Pengujung Agustus, kota di atas bukit batu itu melepuh. Senja merah tak bisa memberinya kesejukan. Debu akhir musim panas, mencakar setiap jendela. Kota seakan mati. Tak ada pejalan kaki. Hanya mobil yang berani menapak  jalan membara.
Omar anggar dada, duduk di kursi kerajaannya. Dia mecungkil  giginya yang jarang, karena daging domba kari itu nakal, bertahan di setiap sela. Mungkin ada empat sela. Dia kesal, betapa alot serpihan daging domba mencengkeram gigi. Apalagi senja ini roti masih menumpuk di etalase berpenutup plastik.
Dia berjalan ke depan tokonya. Membenarkan plang merk yang miring diterabas angin musim panas. Tertulis di situ "Bakery Mardin". Dia menelengkan kepala sambil berpikir. Plang merk itu tidak miring lagi. Tapi berjualan roti memang miring di musim panas. Harusnya nasihat Alv dia dengar. Misalnya, roti dipadukan dengan es krim. Siapa saja akan bergairah melihat makanan dingin segar di saat panas menyengat. Â Hasilnya, Omar memukul pelan pipi Alv. Anak muda itu tidak tahu kalau Omar anti es krim. Sekali saja dia mengicip makanan dingin itu, alamat seharian dia absen berjualan. Bersin terus!
"Tapi bukan Tuan Omar yang memakan es krim," protes Alv. Dia memang penyuka es krim.
"Bagaimana kalau saya ingin mengicipnya?" Omar mencondongkan kepalanya ke wajah Alv. Anak muda itu mendengus, lalu pergi menuju sebuah lorong.

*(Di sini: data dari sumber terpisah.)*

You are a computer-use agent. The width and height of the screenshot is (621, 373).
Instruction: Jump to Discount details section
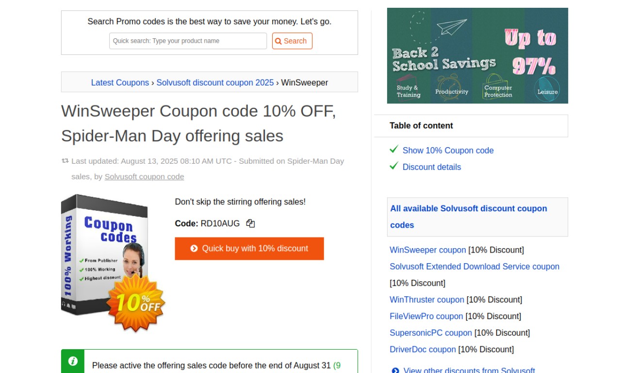click(432, 167)
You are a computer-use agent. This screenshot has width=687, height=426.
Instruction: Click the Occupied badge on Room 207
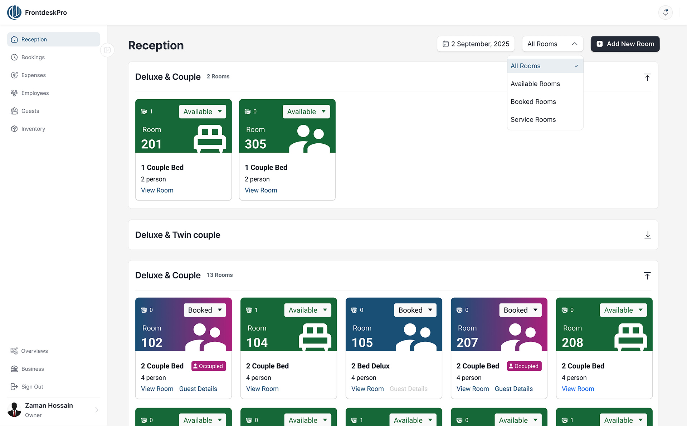click(x=524, y=366)
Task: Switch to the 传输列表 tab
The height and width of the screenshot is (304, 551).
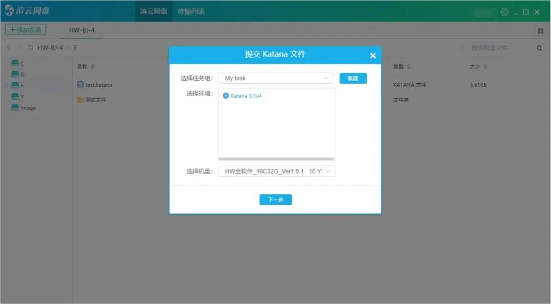Action: 191,11
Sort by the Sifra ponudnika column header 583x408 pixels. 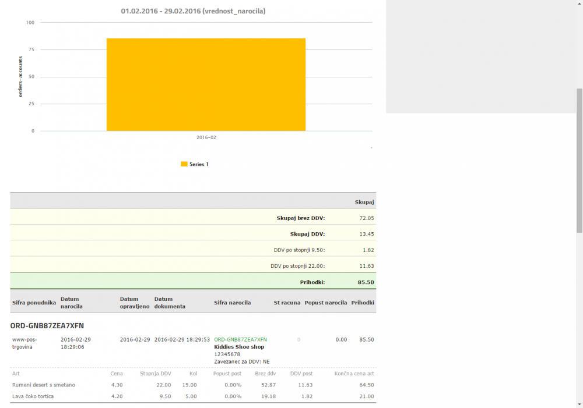(x=34, y=303)
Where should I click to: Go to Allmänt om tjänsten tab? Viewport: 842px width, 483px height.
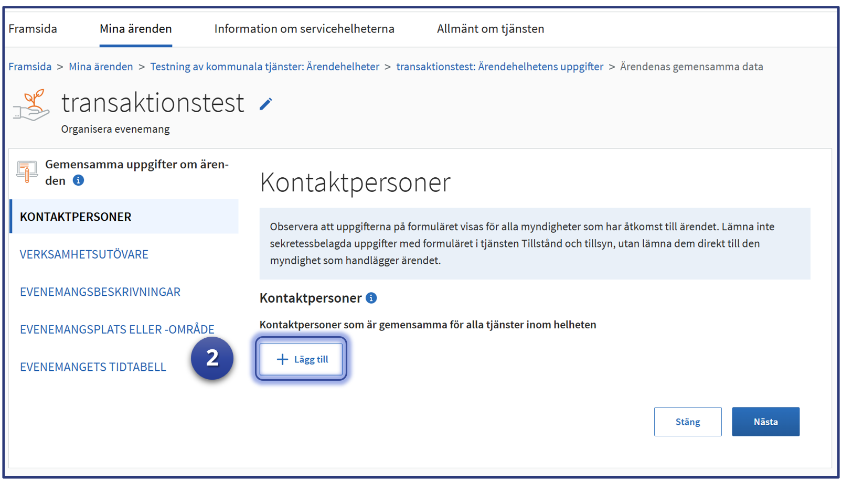click(490, 29)
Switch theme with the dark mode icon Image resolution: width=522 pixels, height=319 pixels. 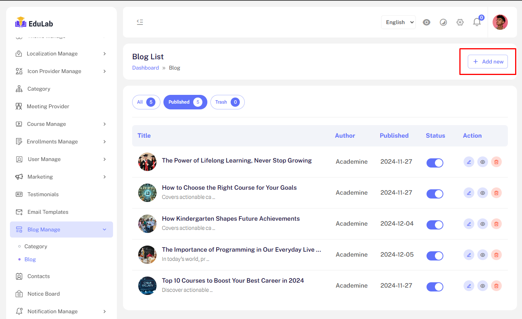click(443, 22)
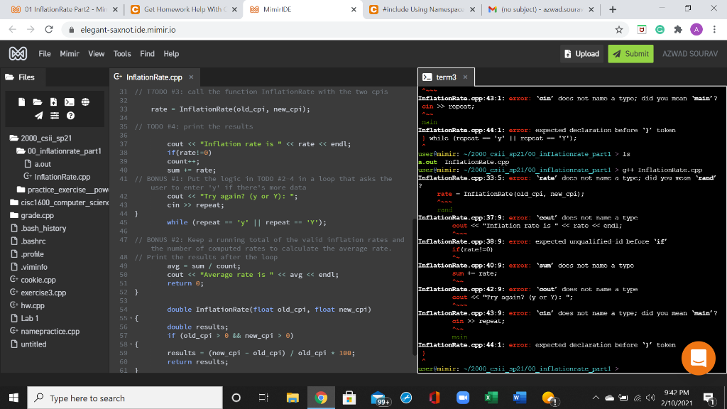Open the Tools menu
The width and height of the screenshot is (727, 409).
tap(121, 53)
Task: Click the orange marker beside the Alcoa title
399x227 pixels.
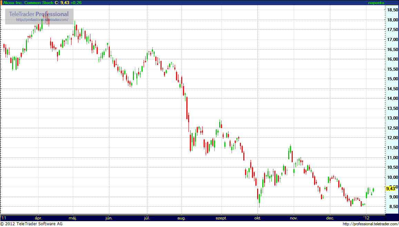Action: click(x=1, y=3)
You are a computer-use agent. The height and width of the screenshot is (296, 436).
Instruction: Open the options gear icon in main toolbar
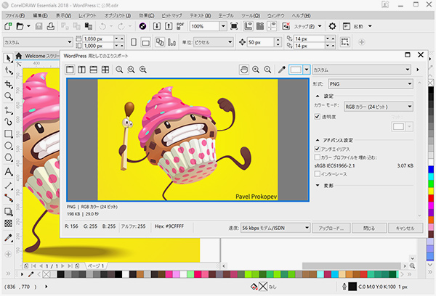tap(332, 26)
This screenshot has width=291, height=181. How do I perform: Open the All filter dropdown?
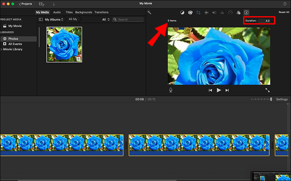point(106,20)
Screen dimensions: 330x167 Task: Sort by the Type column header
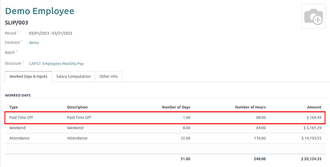13,107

Mengingat kejadian menggelikan itu, Omar menggeleng-geleng, kemudian masuk kembali ke tokonya. Saat itulah dia melihat seorang anak belasan tahun, menjulurkan tangannya ke dalam etalase. Roti keju berlumur coklat berpindah tempat. Emosi Omar membukit. Dia menunjuk anak itu dengan wajah semerah udang. "Tertangkap kau maling cilik!"

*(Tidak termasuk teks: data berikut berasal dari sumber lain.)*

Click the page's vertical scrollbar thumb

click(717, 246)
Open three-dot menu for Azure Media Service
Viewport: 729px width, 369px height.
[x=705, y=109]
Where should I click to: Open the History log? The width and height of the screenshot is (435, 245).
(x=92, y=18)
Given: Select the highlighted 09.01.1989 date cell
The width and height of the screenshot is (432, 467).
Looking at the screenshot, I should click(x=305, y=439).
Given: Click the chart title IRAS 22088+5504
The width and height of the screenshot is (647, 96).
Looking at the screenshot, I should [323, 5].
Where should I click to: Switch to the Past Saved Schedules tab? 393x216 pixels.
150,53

Mengingat ke belakang hari, roti Omar memang mulai sering berkurang satu atau dua potong. Meskipun tidak setiap hari, tapi dia merasa amat rugi, apalagi omzet penjualan roti di musim panas turun drastis. Â Pasti ada maling berkeliaran di kotanya. Dia sudah berjaga-jaga beberapa minggu ini, selalu maling itu selicin belut. Senja inilah nasib na'as menimpa maling berambut pirang awut-awutan itu.
Mata maling kecil itu membola. Dia ketakutan. Tapi bukan maling kalau tak bisa berlari secepat kilat. Dia menghilang di lorong. Omar muntab. Dia memanggil anaknya yang sedang asyik bermain gawai. "Tunggu di sini. Babah  akan mengejar maling sialan itu." Ada lenguh penolakan dari mulut anaknya. Omar tak peduli. Dengan beban perut yang besar, dia berlari mengejar maling itu ke lorong. Dia hampir menabrak seorang polisi. Kebetulan sekali!
"Tuan Pol, bantu aku mengejar maling kecil itu," kata Omar terburu. "Maling kecil berambut pirang, kusut dan pasti bau." Polisi mengeluarkan pena dan notes. Dengan cermat dia menulis, seakan dia takut huruf-huruf yang dia tulis akan jatuh ke jalan.
"Umurnya kira-kira berapa?"
Omar menelengkan kepala. "Hmm, mungkin belasan. Tepatnya aku tak tahu!"